§ THE TASK: Each line below must be reproduced exactly.

§ Extracted data entries:
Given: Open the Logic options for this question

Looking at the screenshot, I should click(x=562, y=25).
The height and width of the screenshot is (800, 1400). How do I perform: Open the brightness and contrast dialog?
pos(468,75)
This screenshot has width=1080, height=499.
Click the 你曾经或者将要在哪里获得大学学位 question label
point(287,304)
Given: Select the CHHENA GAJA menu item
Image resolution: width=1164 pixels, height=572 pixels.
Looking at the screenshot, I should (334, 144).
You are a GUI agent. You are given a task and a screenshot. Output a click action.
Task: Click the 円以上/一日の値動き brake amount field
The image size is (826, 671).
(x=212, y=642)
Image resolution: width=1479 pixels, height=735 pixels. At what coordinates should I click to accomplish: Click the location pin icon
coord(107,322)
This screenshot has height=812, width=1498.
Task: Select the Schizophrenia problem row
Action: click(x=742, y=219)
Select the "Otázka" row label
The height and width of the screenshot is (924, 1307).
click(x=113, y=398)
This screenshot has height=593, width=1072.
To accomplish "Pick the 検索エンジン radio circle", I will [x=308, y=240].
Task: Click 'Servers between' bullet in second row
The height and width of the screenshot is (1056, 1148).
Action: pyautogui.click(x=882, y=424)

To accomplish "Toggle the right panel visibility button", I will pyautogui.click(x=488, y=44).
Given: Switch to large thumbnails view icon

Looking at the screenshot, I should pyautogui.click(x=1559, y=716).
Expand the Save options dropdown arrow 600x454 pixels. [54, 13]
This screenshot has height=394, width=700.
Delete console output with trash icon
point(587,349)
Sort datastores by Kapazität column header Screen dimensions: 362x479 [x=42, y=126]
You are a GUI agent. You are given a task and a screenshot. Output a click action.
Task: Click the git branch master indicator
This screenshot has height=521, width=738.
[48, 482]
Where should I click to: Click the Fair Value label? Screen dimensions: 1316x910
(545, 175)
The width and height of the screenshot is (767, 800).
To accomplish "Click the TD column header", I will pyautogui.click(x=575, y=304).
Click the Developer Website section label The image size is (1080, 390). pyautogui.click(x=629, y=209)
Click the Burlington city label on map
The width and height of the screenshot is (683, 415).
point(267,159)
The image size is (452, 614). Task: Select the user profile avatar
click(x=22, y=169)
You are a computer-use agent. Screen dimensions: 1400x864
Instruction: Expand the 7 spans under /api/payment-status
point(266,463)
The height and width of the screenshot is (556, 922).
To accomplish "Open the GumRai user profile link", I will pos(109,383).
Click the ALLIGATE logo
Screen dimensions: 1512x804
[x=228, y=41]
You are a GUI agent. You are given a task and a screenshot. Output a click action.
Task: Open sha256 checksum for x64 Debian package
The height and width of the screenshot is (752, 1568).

§ THE ANSWER:
Given: Open the Logic options for this question

Looking at the screenshot, I should click(x=562, y=25).
The height and width of the screenshot is (800, 1400). How do I perform: Open the brightness and contrast dialog?
pos(468,75)
This screenshot has width=1080, height=499.
Click the 你曾经或者将要在哪里获得大学学位 question label
point(287,304)
Given: Select the CHHENA GAJA menu item
Image resolution: width=1164 pixels, height=572 pixels.
Looking at the screenshot, I should (334, 144).
You are a GUI agent. You are given a task and a screenshot. Output a click action.
Task: Click the 円以上/一日の値動き brake amount field
The image size is (826, 671).
(x=212, y=642)
Image resolution: width=1479 pixels, height=735 pixels. At what coordinates should I click to accomplish: Click the location pin icon
coord(107,322)
This screenshot has height=812, width=1498.
Task: Select the Schizophrenia problem row
Action: click(x=742, y=219)
Select the "Otázka" row label
The height and width of the screenshot is (924, 1307).
click(x=113, y=398)
This screenshot has height=593, width=1072.
To accomplish "Pick the 検索エンジン radio circle", I will [x=308, y=240].
Task: Click 'Servers between' bullet in second row
The height and width of the screenshot is (1056, 1148).
Action: pyautogui.click(x=882, y=424)

To accomplish "Toggle the right panel visibility button", I will pyautogui.click(x=488, y=44).
Given: Switch to large thumbnails view icon

Looking at the screenshot, I should pyautogui.click(x=1559, y=716).
Expand the Save options dropdown arrow 600x454 pixels. [54, 13]
This screenshot has height=394, width=700.
Delete console output with trash icon
point(587,349)
Sort datastores by Kapazität column header Screen dimensions: 362x479 [x=42, y=126]
You are a GUI agent. You are given a task and a screenshot. Output a click action.
Task: Click the git branch master indicator
This screenshot has height=521, width=738.
[48, 482]
Where should I click to: Click the Fair Value label? Screen dimensions: 1316x910
(545, 175)
The width and height of the screenshot is (767, 800).
To accomplish "Click the TD column header", I will pyautogui.click(x=575, y=304).
Click the Developer Website section label The image size is (1080, 390). pyautogui.click(x=629, y=209)
Click the Burlington city label on map
The width and height of the screenshot is (683, 415).
point(267,159)
The image size is (452, 614). Task: Select the user profile avatar
click(x=22, y=169)
You are a computer-use agent. Screen dimensions: 1400x864
Instruction: Expand the 7 spans under /api/payment-status
point(266,463)
The height and width of the screenshot is (556, 922).
To accomplish "Open the GumRai user profile link", I will pos(109,383).
Click the ALLIGATE logo
Screen dimensions: 1512x804
[x=228, y=41]
You are a GUI agent. You are given a task and a screenshot. Output a click action.
Task: Open sha256 checksum for x64 Debian package
The height and width of the screenshot is (752, 1568).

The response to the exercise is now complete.